Before the 2000s, the world of technology was hampered by proprietary products. Every technological concept was selfishly owned by a technology company with no authorisation for sharing or modification. After the 2000s, open source software was introduced where anyone could acquire computer software complete with its source code. After acquiring the license for the software, one acquires full rights to study, modify, and distribute the software to anyone and for any purpose. The advent of open source software revolutionised many technological fields and in particular the video game sector. In the 2000s, open source game engines were introduced and these could be accessed online.
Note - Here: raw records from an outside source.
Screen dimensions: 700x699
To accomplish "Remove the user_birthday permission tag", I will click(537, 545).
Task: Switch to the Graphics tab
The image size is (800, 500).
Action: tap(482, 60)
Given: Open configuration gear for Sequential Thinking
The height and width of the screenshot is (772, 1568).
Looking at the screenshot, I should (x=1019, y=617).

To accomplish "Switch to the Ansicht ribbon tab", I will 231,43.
All you had to do was to download the engine and then use the tools availed to create a game as you desired. This was a welcome relief for most of us independent game developers who had suffered past challenges due to resource constraints.
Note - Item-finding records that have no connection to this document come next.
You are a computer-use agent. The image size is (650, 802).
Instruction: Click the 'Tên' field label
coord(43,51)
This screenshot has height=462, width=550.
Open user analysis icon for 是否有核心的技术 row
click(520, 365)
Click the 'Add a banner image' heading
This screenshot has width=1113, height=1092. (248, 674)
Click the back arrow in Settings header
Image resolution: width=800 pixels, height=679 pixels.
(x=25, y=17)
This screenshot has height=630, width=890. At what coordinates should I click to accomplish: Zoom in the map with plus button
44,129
Dedicated creators and profit-seeking publishers
s a skilled computer programmer, I have been in the video game production industry for over three decades. In this time, I have both suffered and rejoiced as technological revolutions reinvent my line of work. In the 1980s and 1990s, I used to work for a game publishing company which developed games internally in a studio. It was a huge company that employed many skilled workers and we really made the company rich. I always felt used by the company because of its overall approach to this endearing career. My programming team in the studio included dedicated programmers who were enthusiastic about the creations we were making. However, the profit-seeking publishing company was strictly risk averse and would often shun any new ideas, innovative or not, to avoid losing a penny. As the years went by, me and several of my teammates became disgruntled with this approach and started thinking about leaving the company.
Embracing the chance
We started discussing about starting an independent video game production venture with my colleagues at the end of the 1990s. We started exploring the available open source game engines and I developed an interest in the Adventure Game Studio (AGS). After the release of the Larry Vales and Rob Blanc games in the early 2000s, we decided to give the engine a try. We created our first game using this engine and used online distribution platforms for marketing and distribution. AGS offered us an Integrated Development Environment (IDE) for setting up most aspects of the game with a scripting language based on the C language to process the game logic. Additionally, the open source engine and the use of Steam, an online distribution network, required very little financial resources on our part while ensuring huge returns due to elimination of publishers.
The big break came in 2008 when version 3.0 of the AGS was released; this was a big improvement on the older version and it included a complete rewrite of the editor using the .NET Framework and an update to the game engine to support 3D hardware acceleration. Additionally, the editor and runtime engine that were originally designed for Windows operating systems were ported to Android, iOS, Linux and Mac OS X after the source code was released. Using AGS, we are now able to create games with a graphical range from 256 colours and a resolution of 320×200 (classic appearance) to true-colour games with a resolution of up to 1024×768 (modern appearance) and an alpha channel. The engine also supports multiple graphics filters such as; 3x nearest-neighbour, 4x nearest-neighbor, hq2x, and hq3x. And to cap it all, AGS supports multiple multimedia formats including; mod, S3M, wav, xm, midi, ogg, mp3, and avi among others. As I always tell developers, open source game engines revolutionized the world of visual entertainment.